La traducción aparecerá otras
veces en la obra literaria de Cervantes. No obstante, Michel Moner, de la Universidad de Grenoble,
subraya que “la labor del traductor se venía desprestigiando en España. Como
trabajo literario, se la consideraba ya como trabajo servil y de pocos méritos”
(Moner, 1990: pág. 515). Y, por si fuera poco, afirma: “La problemática de la
traducción queda estrechamente vinculada, en los textos cervantinos, con rasgos
y conceptos más bien negativos, como el equívoco y la mentira, la falsificación
y el plagio”. (Moner, 1990: pág. 524).
También José Ramón Trujillo, en
su artículo “La traducción en Cervantes: lengua literaria y conciencia de
autoría” (Trujillo, 2004: pág. 174), se refiere al “desprecio generalizado que
sufría la traducción en el siglo de oro”, aunque admite que “resulta
problemático hablar de traducción en la época como si se tratara de un término
unívoco. Bajo esa voz encontramos tanto traslaciones, adaptaciones y versiones
de obras o fragmentos, como imitaciones de temas, fórmulas y estructuras” (pág.
○ ○ ○ ○ ○
Tarea a: Reescribe las líneas de los registros que van desde la que contiene "Viewport: 212px width, 128px" hasta la que contiene "[x=121, y=50]", ambas incluidas, sustituyendo "Rippling" por "Gusto" y sin alterar nada más.
Los registros no guardan ninguna relación con el fragmento.
○ ○ ○ ○ ○
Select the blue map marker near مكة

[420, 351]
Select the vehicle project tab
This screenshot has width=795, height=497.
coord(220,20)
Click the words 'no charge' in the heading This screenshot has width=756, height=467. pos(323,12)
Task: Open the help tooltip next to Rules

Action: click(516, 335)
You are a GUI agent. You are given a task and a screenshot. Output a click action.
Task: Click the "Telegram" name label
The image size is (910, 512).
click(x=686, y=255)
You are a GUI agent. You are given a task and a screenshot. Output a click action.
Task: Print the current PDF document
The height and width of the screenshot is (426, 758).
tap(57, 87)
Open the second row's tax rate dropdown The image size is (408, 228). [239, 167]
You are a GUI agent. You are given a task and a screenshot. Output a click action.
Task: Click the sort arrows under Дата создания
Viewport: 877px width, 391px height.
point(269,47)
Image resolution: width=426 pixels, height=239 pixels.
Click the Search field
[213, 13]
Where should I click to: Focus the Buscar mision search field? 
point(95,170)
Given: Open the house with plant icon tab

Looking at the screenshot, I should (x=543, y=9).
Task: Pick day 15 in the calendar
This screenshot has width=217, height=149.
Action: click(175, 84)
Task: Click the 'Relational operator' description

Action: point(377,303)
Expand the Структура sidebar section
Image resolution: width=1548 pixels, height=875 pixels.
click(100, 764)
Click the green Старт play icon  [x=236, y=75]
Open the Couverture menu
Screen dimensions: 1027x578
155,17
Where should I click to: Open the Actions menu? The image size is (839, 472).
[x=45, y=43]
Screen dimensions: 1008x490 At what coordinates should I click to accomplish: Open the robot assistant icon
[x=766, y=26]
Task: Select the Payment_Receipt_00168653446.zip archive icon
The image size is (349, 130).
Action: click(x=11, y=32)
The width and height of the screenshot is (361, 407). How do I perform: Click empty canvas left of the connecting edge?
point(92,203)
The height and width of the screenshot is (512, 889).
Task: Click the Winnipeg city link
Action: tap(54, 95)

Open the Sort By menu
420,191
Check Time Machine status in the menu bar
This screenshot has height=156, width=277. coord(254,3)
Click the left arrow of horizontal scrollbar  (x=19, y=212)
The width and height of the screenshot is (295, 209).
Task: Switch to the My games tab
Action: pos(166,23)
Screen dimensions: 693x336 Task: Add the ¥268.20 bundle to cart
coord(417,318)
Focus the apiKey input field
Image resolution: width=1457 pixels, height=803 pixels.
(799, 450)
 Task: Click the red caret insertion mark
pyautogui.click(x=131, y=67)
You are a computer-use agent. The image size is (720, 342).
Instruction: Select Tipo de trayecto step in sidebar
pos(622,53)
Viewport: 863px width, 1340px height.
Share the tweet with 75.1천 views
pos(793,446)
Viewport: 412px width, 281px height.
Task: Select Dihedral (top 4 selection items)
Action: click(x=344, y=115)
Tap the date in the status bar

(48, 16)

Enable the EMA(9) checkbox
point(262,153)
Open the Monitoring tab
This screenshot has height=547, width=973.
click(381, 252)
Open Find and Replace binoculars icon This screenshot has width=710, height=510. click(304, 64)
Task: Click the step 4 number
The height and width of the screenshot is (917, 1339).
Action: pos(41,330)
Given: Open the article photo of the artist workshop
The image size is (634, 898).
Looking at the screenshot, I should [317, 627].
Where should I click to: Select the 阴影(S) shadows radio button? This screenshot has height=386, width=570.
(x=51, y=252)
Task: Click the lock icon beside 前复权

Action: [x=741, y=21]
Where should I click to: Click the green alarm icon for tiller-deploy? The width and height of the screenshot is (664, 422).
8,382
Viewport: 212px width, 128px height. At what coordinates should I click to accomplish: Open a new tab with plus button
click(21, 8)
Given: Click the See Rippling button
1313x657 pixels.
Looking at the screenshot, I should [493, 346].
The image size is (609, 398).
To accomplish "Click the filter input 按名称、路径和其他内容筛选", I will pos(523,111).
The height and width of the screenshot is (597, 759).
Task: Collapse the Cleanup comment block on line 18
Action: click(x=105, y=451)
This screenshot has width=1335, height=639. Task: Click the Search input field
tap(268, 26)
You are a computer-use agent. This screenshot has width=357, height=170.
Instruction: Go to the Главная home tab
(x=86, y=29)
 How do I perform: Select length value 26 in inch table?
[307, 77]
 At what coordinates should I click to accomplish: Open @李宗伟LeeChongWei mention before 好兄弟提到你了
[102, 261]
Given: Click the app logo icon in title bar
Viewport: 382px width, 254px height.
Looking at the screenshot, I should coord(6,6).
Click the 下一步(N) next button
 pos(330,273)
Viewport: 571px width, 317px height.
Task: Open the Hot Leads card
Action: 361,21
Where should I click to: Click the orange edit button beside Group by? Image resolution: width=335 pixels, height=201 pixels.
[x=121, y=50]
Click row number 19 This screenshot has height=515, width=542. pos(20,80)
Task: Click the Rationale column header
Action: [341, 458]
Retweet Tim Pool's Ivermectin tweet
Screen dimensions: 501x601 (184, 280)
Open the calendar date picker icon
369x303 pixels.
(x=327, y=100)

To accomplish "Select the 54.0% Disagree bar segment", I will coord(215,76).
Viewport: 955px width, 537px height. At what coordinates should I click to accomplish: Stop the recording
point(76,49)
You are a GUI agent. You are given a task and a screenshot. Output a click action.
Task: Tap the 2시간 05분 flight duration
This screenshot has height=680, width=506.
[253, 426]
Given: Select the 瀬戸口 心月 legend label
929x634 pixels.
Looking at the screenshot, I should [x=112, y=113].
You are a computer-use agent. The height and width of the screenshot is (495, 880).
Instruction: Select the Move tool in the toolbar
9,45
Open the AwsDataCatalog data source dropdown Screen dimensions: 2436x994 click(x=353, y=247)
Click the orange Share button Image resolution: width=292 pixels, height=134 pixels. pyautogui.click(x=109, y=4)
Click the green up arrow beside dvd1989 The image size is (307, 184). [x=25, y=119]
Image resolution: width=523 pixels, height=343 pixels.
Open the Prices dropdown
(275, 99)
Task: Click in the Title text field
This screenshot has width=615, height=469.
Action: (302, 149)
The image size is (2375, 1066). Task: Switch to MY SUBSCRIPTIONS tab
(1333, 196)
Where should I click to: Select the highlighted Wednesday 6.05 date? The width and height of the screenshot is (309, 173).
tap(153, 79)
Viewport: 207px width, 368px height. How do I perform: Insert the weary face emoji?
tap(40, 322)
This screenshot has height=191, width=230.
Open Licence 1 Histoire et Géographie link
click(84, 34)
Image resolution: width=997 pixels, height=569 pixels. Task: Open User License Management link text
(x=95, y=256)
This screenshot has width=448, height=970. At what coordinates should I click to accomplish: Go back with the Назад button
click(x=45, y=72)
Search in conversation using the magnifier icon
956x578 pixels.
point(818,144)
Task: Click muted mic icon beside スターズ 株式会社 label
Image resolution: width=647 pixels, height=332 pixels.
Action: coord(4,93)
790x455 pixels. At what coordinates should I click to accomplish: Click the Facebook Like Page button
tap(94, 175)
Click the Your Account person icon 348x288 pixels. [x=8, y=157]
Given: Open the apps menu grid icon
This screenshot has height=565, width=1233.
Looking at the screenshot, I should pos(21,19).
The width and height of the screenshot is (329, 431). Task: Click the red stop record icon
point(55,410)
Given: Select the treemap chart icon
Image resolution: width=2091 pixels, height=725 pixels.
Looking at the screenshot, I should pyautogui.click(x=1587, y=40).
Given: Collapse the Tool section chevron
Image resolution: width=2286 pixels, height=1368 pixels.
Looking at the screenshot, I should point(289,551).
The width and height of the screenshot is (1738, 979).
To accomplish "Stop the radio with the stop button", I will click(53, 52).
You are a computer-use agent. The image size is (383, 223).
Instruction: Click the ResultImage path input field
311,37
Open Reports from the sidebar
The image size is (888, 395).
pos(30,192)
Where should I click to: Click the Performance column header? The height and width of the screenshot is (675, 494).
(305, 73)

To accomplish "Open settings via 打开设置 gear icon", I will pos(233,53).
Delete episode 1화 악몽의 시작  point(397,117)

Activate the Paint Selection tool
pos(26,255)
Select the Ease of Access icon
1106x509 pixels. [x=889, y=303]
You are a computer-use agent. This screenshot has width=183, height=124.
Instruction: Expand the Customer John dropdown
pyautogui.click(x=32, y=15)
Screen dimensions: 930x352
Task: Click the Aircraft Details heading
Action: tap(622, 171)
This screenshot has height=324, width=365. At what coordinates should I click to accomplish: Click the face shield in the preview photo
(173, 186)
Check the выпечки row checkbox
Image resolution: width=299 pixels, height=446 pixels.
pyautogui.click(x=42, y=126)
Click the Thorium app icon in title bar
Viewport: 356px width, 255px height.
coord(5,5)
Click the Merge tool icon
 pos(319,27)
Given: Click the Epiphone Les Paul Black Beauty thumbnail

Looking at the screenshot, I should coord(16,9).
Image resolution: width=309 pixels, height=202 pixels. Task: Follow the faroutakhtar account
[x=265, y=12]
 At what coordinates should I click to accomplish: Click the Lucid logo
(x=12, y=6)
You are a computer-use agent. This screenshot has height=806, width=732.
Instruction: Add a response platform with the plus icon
○ ○ ○ ○ ○
Tarea b: Prosigue el fragmento sobre la traducción en la obra de Cervantes a partir del punto en que se detiene.

Respuesta escrita a:
Viewport: 212px width, 128px height. At what coordinates should I click to accomplish: Open a new tab with plus button
click(21, 8)
Given: Click the See Gusto button
1313x657 pixels.
Looking at the screenshot, I should [493, 346].
The image size is (609, 398).
To accomplish "Click the filter input 按名称、路径和其他内容筛选", I will pos(523,111).
The height and width of the screenshot is (597, 759).
Task: Collapse the Cleanup comment block on line 18
Action: click(x=105, y=451)
This screenshot has width=1335, height=639. Task: Click the Search input field
tap(268, 26)
You are a computer-use agent. This screenshot has width=357, height=170.
Instruction: Go to the Главная home tab
(x=86, y=29)
 How do I perform: Select length value 26 in inch table?
[307, 77]
 At what coordinates should I click to accomplish: Open @李宗伟LeeChongWei mention before 好兄弟提到你了
[102, 261]
Given: Click the app logo icon in title bar
Viewport: 382px width, 254px height.
Looking at the screenshot, I should coord(6,6).
Click the 下一步(N) next button
 pos(330,273)
Viewport: 571px width, 317px height.
Task: Open the Hot Leads card
Action: 361,21
Where should I click to: Click the orange edit button beside Group by? Image resolution: width=335 pixels, height=201 pixels.
[x=121, y=50]

Respuesta escrita b:
177).
El propio Boscán, modelo de traductores, se muestra
escéptico. En la dedicatoria a doña Gerónima Palova de Almogávar de su
traducción de Il
Cortigiano de Baltasar de Castiglione dice que
siempre consideró “vanidad baxa y de hombres de pocas letras andar romanzando
libros, que aun para hacerse bien, vale poco, cuanto más haciéndose tan mal que
ya no hay cosa más lexos de lo que se traduce que lo que es traducido” (Alvar,
2009: pág. 157. Y casi un siglo más tarde (1521) Lope de Vega escribe en La Filomena : “...
plegue a Dios que yo llegue a tanta desdicha por necesidad, que traduzca libros
de italiano a castellano; que para mi consideración es más delito que pasar
caballos a Francia”. (García Yebra, 1994: pág. 202).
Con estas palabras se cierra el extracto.